> **Document segment**:
++++++++++++++++++++

It is an umbrella term covering everything from detonators to incendiaries to rocket fuel

Wednesday, May 29th, 2024

Swarm Troopers by David HamblingRather than talking about explosives, David Hambling explains (in Swarm Troopers), researchers tend to refer to “energetic materials”:

It is an umbrella term covering everything from detonators to incendiaries to rocket fuel.


In the field of energetic materials, Reactive Materials or RMs have shown great potential for developing weapons far more effective than conventional high explosives. RMs typically consist of a material such as Teflon mixed with metal powder.

Reactive materials also make highly effective shrapnel. Normally, shrapnel is made of steel or similar material; shrapnel fragments are like miniature bullets. But reactive material shrapnel is explosive: the material can be engineered so that it starts releasing energy when it impacts an object. This makes RMs effective as anti-aircraft and antimissile warheads, as adding a little explosive power makes them much more lethal. According to one estimate, they are five times as effective against aircraft and similar targets as conventional shrapnel. They would be similarly effective as an anti-personnel weapon.

During WWII, a new type of weapon was developed known as thermite. This is a simple mixture of metal and metal oxide powder, like iron oxide and aluminum, but it burns at extremely high temperature. Impossible to extinguish once started, thermite can melt through steel plate, and commandoes used thermite charges to disable guns and heavy machinery. Reactive materials can do better than that.

Energetic Materials & Products Inc. of Round Rock, Texas, has been involved in the Air Forces’ micro-scale ordnance efforts and used the technology in a spin-off called the Tec Torch or Metal Vapor Torch. This flashlight-sized device blasts out a flame jet that cuts through metal like a hot knife through butter, slicing through a half-inch steel bar in less than a second. It has been designed as a breaching tool for police and others who need to cut through bolts, chains, and padlocks at high speed. The Tec Torch is based on reactive material technology with solid fuel and oxidizer, and is cheaper, lighter, and more compact than the traditional oxyacetylene cutting torch.

Each fuel cartridge weighs a couple of ounces and contains precisely graded particles of magnesium, aluminum, and copper oxide. This resulting flame jet burns at over three thousand degrees centigrade and has a speed of over two thousand meters a second. A rectangular carbon fiber nozzle shapes the jet into a flat blade for cutting through bars. The jet has higher energy density than a gas flame, and the cutting action is a combination of heat and abrasion by particles of metal oxide.


A drone perching on a structure could use its own version of the Tec Torch to slice through a vital component, such as power or communication lines — or the cables supporting a suspension bridge.


This type of technology could also be effective at puncturing pipelines, and fuel and chemical storage tanks.


  1. Doc says:

    Um, thermite, aluminum powder and iron oxide, has been known for a lot longer than the 1940s. The thermite reaction was discovered in 1895. The general category (reactive metal powders and metal oxides) has been expanded since then, and no question thermite grenades were used in WW2. Regardless, this source, Hambling, should be regarded as questionable (assuming he’s accurately quoted) since this dating of thermite is easily disproved.

  2. McChuck says:

    Those cutting rods have been commercially available for decades. Among other uses, locksmiths use them to cut open safes.

++++++++++++++++++++

> **Data section**:

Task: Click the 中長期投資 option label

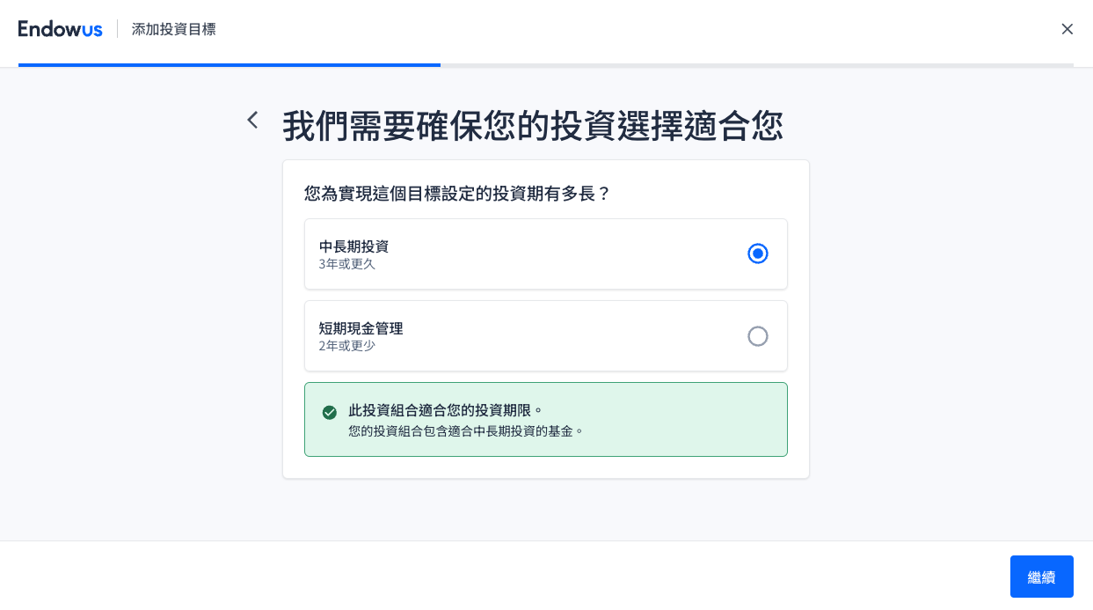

++++++++++++++++++++

> **Exercise requirements**: Please reproduce, word for word, the part of the post on reactive materials that opens with the words containing "Each fuel cartridge" and closes with "a suspension bridge.".

> **Answer to this exercise**:
Each fuel cartridge weighs a couple of ounces and contains precisely graded particles of magnesium, aluminum, and copper oxide. This resulting flame jet burns at over three thousand degrees centigrade and has a speed of over two thousand meters a second. A rectangular carbon fiber nozzle shapes the jet into a flat blade for cutting through bars. The jet has higher energy density than a gas flame, and the cutting action is a combination of heat and abrasion by particles of metal oxide.


A drone perching on a structure could use its own version of the Tec Torch to slice through a vital component, such as power or communication lines — or the cables supporting a suspension bridge.